The cases are the ones Jeshion discusses, but the presentation of the cases is my own.
Bertrand Russell (1911) is of course the chief progenitor of the view. Many succeeding philosophers (Bach (1987), Evans (1982), Recanati (1993), Salmon (1988), Soames (2005), etc., to name a few) have also found the idea that singular thought requires being acquainted with the object very compelling.
Note that there can be considerable disagreement regarding what constitutes acquaintance. Some may think that only perceptual acquaintance can be understood as acquaintance. But, by and large the most prevalent way to understand acquaintance is to include acquaintance via communication and that is how I shall understand the notion in this paper.
The talk of making an individual salient by manipulating a device of singular reference is based on the way Hawthorne and Manley (2012) discuss the issue at many places, especially at (p. 50).
(1) and (2) are taken from Goodman (2016b, p. 247).
It should be noted that while we have understood descriptive files as simply those whose reference is fixed descriptively, that is for which a description plays the metasemantic role of reference fixing, Goodman thinks of a descriptive file as: ‘a file for which there is a particular description that plays a privileged, governing role with respect to the file, which goes beyond its metasemantics. The “governing” description for a descriptive file plays the roles of fixing the referent of the file, serving to determine which information can be added to the file, and determining individuation and persistence conditions for the file over time’ (2016a, b, p. 258). Goodman does not give any reasons to believe that when a description plays a reference fixing role for a file, it still may fall short of playing a governing role for the file. Absent any reasons to believe that point, our understanding of a descriptive file and her understanding of a descriptive file coincide. This is how I will take it for the purposes of this paper.

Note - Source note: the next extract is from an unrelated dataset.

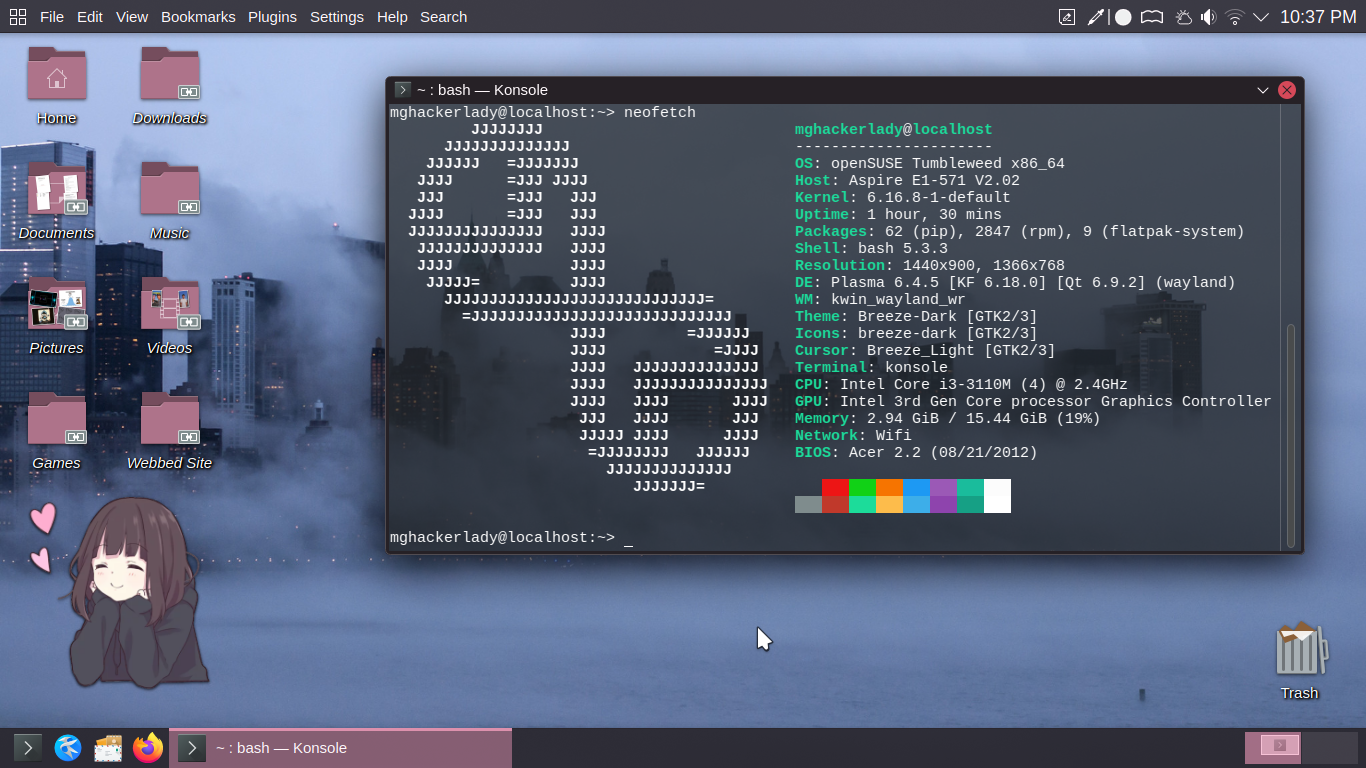This screenshot has height=768, width=1366.
Task: Open the volume control in the system tray
Action: 1208,17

When we think of individuals, we often think of them as satisfying certain descriptions, as the-so-and-so. Jeshion uses ‘essentially’ to make the point that in thinking of an individual so the description is merely associated with the thought of the individual, it plays no essential role as it would if we were using it as means to think of the individual. Goodman does not attend to this distinction. However, according to her a thought is descriptive if it involves ‘thinking about an object via its properties, or merely as the possessor of certain properties’ (2016a, b, p. 248). It is possible that the ‘merely’ is supposed to serve the same purpose as Jeshion’s ‘essentially’. It is certainly more charitable to read Goodman that way. Otherwise, she would be implying that the fact that we (sometimes) think of individuals with associated descriptive content even if we are perceptually acquainted with them means our thoughts about them are not singular but descriptive. Other than this point, I see no difference in the characterizations of Goodman and Jeshion, at least none that make any difference to my argument against their characterization(s). Hence, I am going to treat their characterizations as essentially identical.

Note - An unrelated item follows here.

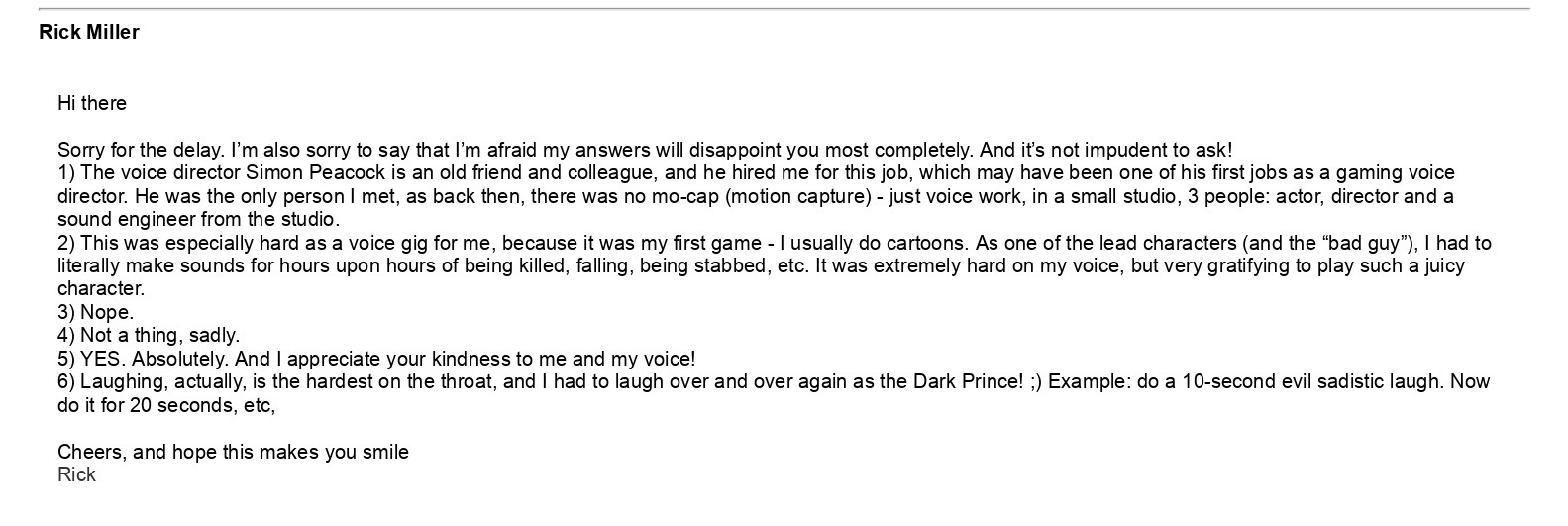Click the "Hi there" greeting line

(x=92, y=103)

As far as I can see, she is using the ‘necessary’ here to the same effect as she was using ‘essentially’ earlier.
Note that this distinction dovetails perfectly with the distinction between a file’s semantic/propositional content versus its informational content, which we made earlier. When you employ a mental file in thought, the semantic content of the mental file would be part of the propositional thought content of the thought. On the other hand, being (unique) Queen of England must be stored as information in one’s file for Queen Elizabeth II so that hearing the description “the Queen of England” may lead one to think of Queen Elizabeth II. Thus, the associated thought content of a thought in understanding (3) may be seen as part of the informational content of one’s file on Queen Elizabeth II.
Now, Goodman might respond to this by saying that understanding (referential) uses of definite descriptions does not require thinking of the object as merely the possessor of certain properties. Such cases also involve thinking of the individual in some direct and unmediated way. But, that would help PSY only if either: (1) it gave us a clear way of determining whether the intentional and representational features of thought characteristic of descriptive content are present merely as part of the associated thought content or also of the propositional thought content; or (2) it gave us some way of determining when an individual is being thought of in a direct way which does not depend on first recognizing the presence or absence of features of thought characteristic of descriptive content. PSY doesn’t do either of these. I think SEM or an appropriate amendment of it can help us here but that would simply undercut the supposed need for PSY.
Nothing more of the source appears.